Please copy, word for word, the part of the MNIST adversarial-example notebook below that opens with the words containing "This notebook gives" and closes with "and OMLT installations.".

Text passage:
┌────────

# Example: Optimal adversaries for convolutional MNIST model

This notebook gives an example where OMLT is used to find adversarial examples for a trained convolutional neural network. We follow the below steps:<br>
1.) A convolutional neural network (CNN) with ReLU activation functions is trained to classify images from the MNIST dataset <br>
2.) OMLT is used to generate a mixed-integer encoding of the trained CNN using the big-M formulation <br>
3.) The model is optimized to find the maximum classification error (defined by an "adversarial" label) over a small input region <br>



## Library Setup
This notebook assumes you have a working PyTorch environment to train the neural network for classification. The neural network is then formulated in Pyomo using OMLT which therefore requires working Pyomo and OMLT installations.

The required Python libraries used this notebook are as follows: <br>
- `numpy`: used for manipulate input data <br>
- `torch`: the machine learning language we use to train our neural network
- `torchvision`: a package containing the MNIST dataset
- `pyomo`: the algebraic modeling language for Python, it is used to define the optimization model passed to the solver
- `omlt`: the package this notebook demonstates. OMLT can formulate machine learning models (such as neural networks) within Pyomo

In [2]:
#Import requisite packages
#data manipulation
import numpy as np
import tempfile

#pytorch for training neural network
import torch, torch.onnx
import torch.nn as nn
import torch.nn.functional as F
import torch.optim as optim
from torchvision import datasets, transforms
from torch.optim.lr_scheduler import StepLR

#pyomo for optimization
import pyomo.environ as pyo

#omlt for interfacing our neural network with pyomo
from omlt import OmltBlock
from omlt.neuralnet import FullSpaceNNFormulation
from omlt.io.onnx import write_onnx_model_with_bounds, load_onnx_neural_network_with_bounds

## Import the Data and Train a Neural Network

We begin by loading the MNIST dataset as `DataLoader` objects with pre-set training and testing batch sizes:

In [3]:
#set training and test batch sizes
train_kwargs = {'batch_size': 64}
test_kwargs = {'batch_size': 1000}

#build DataLoaders for training and test sets
dataset1 = datasets.MNIST('../data', train=True, download=True, transform=transforms.ToTensor())
dataset2 = datasets.MNIST('../data', train=False, transform=transforms.ToTensor())
train_loader = torch.utils.data.DataLoader(dataset1,**train_kwargs, shuffle=True)
test_loader = torch.utils.data.DataLoader(dataset2, **test_kwargs)

Next, we define the structure of the convolutional neural network model:

In [4]:
hidden_size = 50

class Net(nn.Module):
    #define layers of neural network
    def __init__(self):
        super().__init__()

└────────

Data rows:
┌────────

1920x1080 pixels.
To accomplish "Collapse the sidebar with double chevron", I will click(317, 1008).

└────────
┌────────

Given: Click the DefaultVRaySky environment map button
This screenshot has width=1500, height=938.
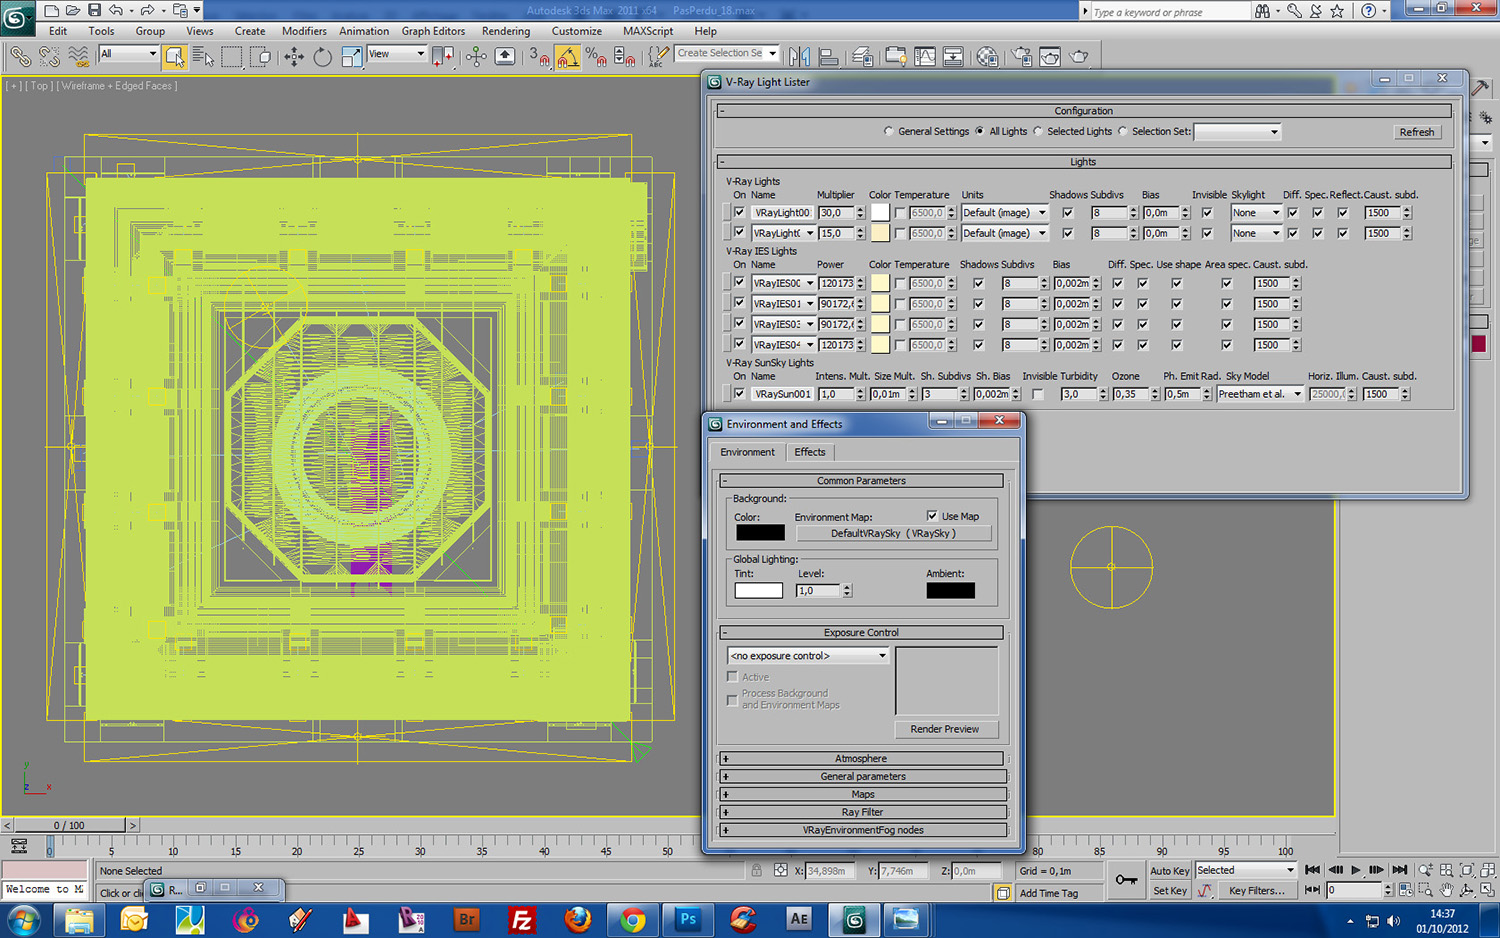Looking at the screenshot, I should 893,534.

└────────
┌────────

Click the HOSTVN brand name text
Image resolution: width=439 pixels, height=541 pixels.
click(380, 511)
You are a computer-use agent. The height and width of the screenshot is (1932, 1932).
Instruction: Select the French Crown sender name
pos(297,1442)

└────────

Output for this exercise:
This notebook gives an example where OMLT is used to find adversarial examples for a trained convolutional neural network. We follow the below steps:<br>
1.) A convolutional neural network (CNN) with ReLU activation functions is trained to classify images from the MNIST dataset <br>
2.) OMLT is used to generate a mixed-integer encoding of the trained CNN using the big-M formulation <br>
3.) The model is optimized to find the maximum classification error (defined by an "adversarial" label) over a small input region <br>



## Library Setup
This notebook assumes you have a working PyTorch environment to train the neural network for classification. The neural network is then formulated in Pyomo using OMLT which therefore requires working Pyomo and OMLT installations.